Task goal =
Write again exactly the lines in the listing below, starting at the line with "Where should I" and ending at the line with "Click the empty space right of the Slack tile", both included. Pictures are not copied.

Information supplied =
═══
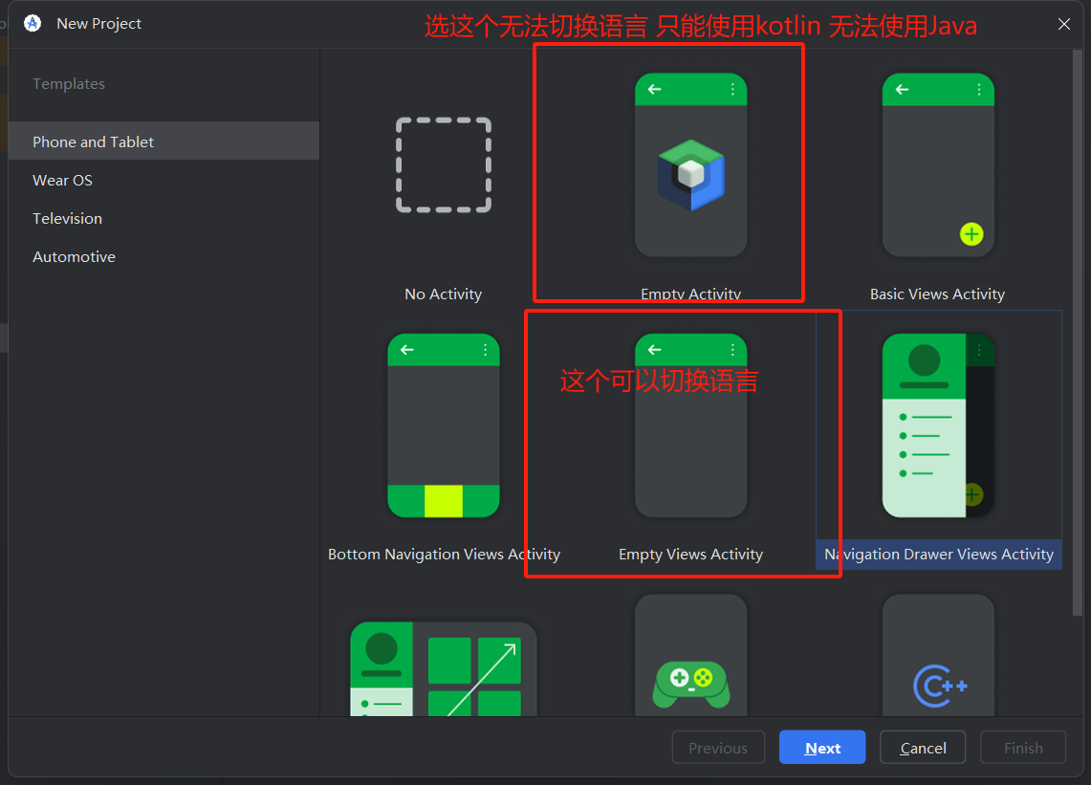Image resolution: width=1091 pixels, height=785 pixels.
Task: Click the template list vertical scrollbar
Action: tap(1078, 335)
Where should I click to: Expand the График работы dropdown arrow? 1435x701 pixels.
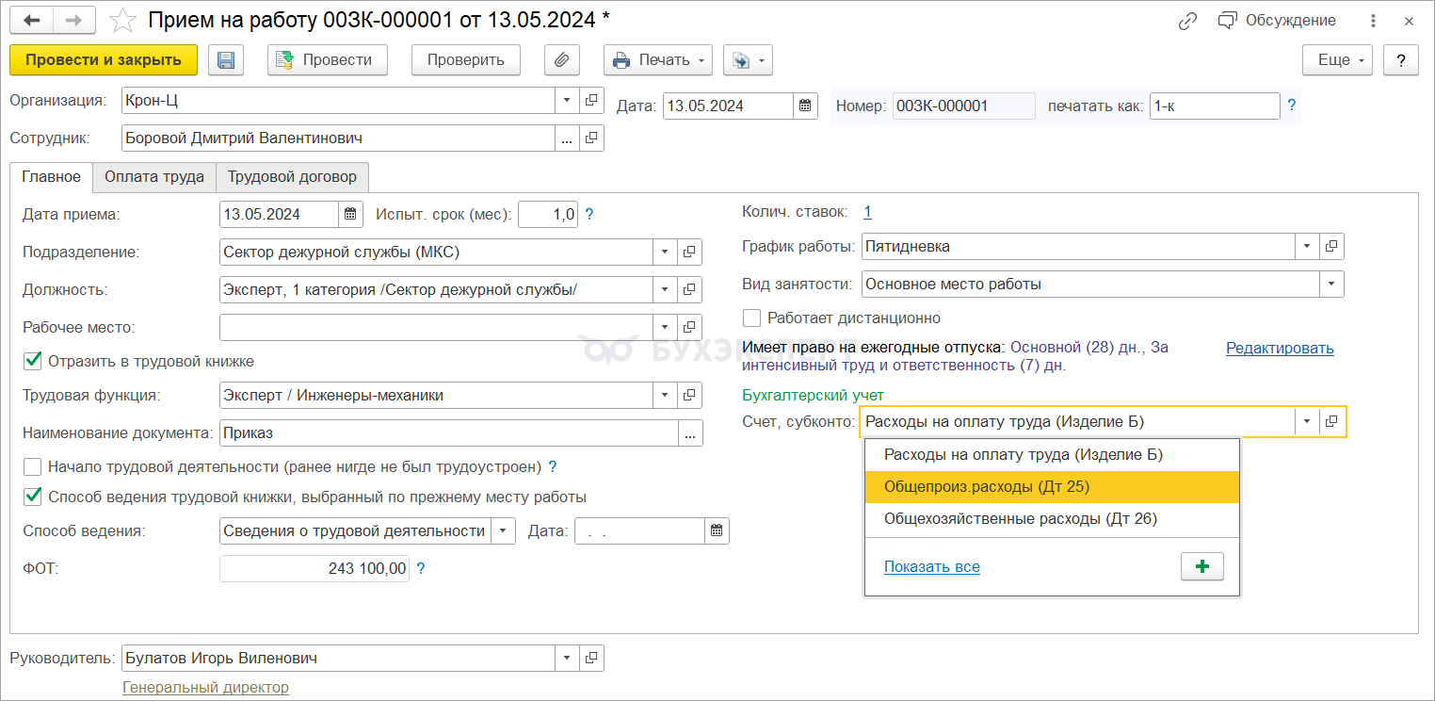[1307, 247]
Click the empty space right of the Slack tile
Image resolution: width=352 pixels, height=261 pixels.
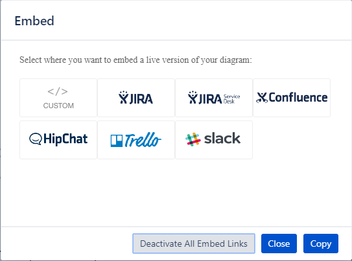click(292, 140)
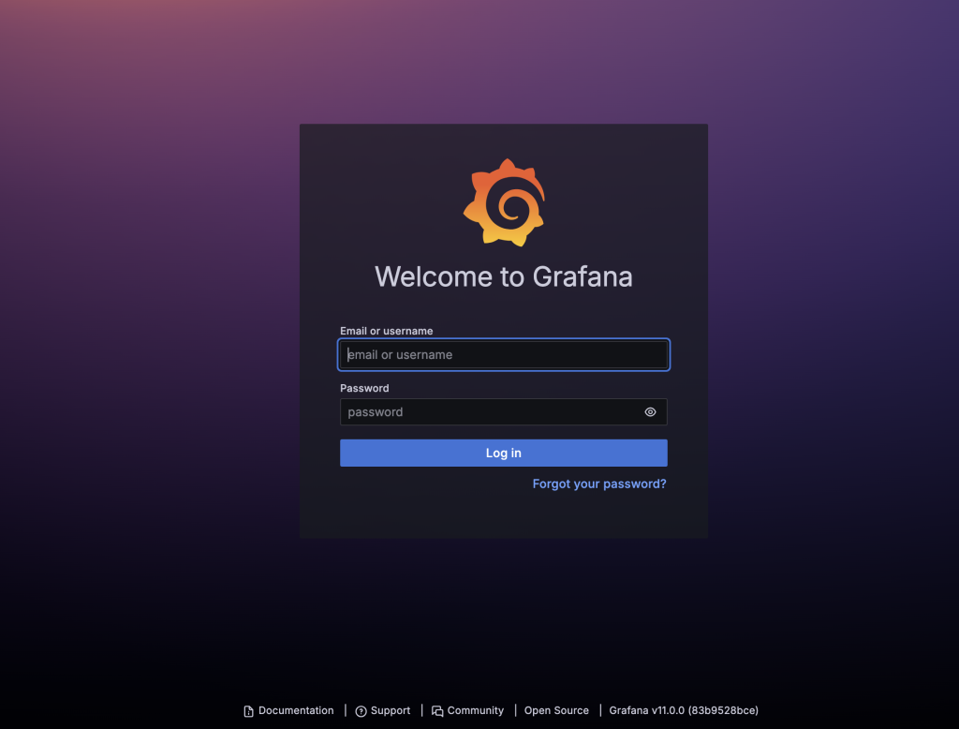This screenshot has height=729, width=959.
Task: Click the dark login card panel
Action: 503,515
═══
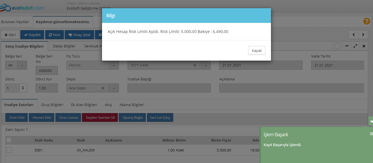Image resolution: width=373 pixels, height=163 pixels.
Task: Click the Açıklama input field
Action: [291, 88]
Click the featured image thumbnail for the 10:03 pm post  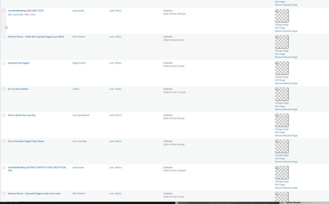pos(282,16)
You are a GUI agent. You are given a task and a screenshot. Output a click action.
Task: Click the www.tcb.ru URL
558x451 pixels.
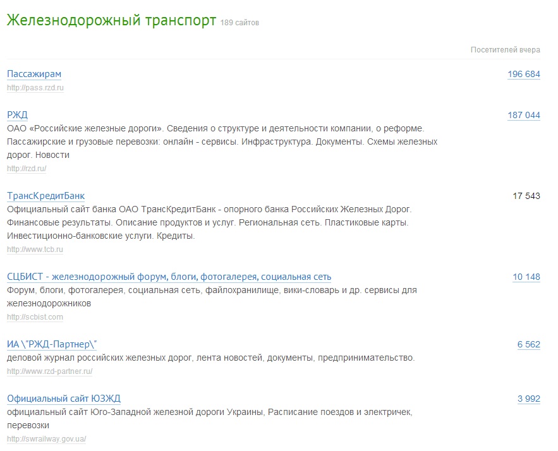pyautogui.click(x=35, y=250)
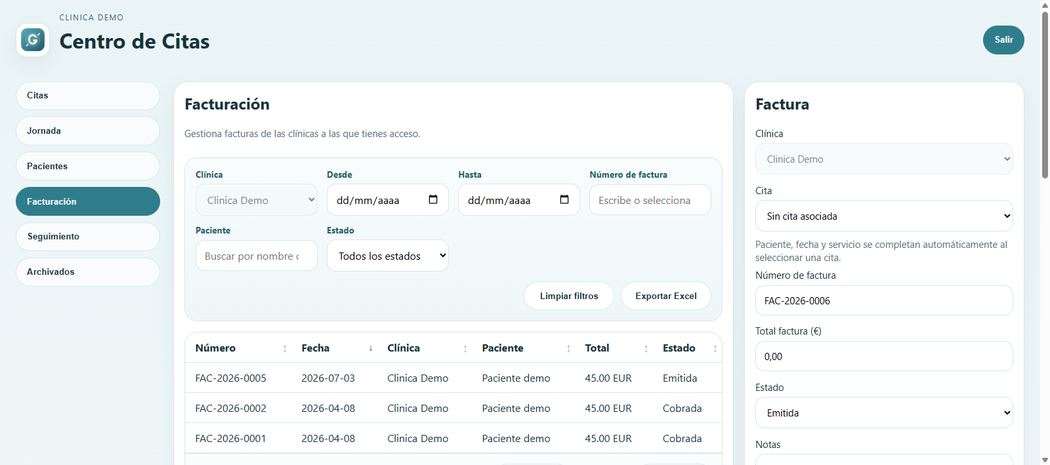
═══
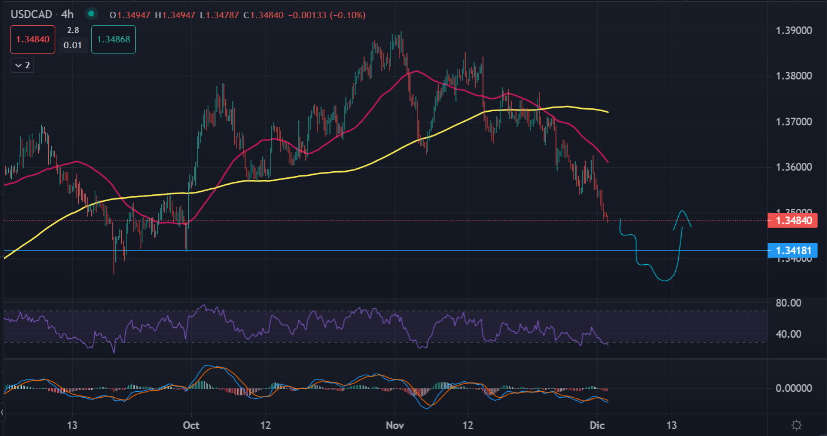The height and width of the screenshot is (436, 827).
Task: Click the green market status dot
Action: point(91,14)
═══
Solution to this problem =
Where should I click to: Expand the График работы dropdown arrow? 1435x701 pixels.
[1307, 247]
Click the empty space right of the Slack tile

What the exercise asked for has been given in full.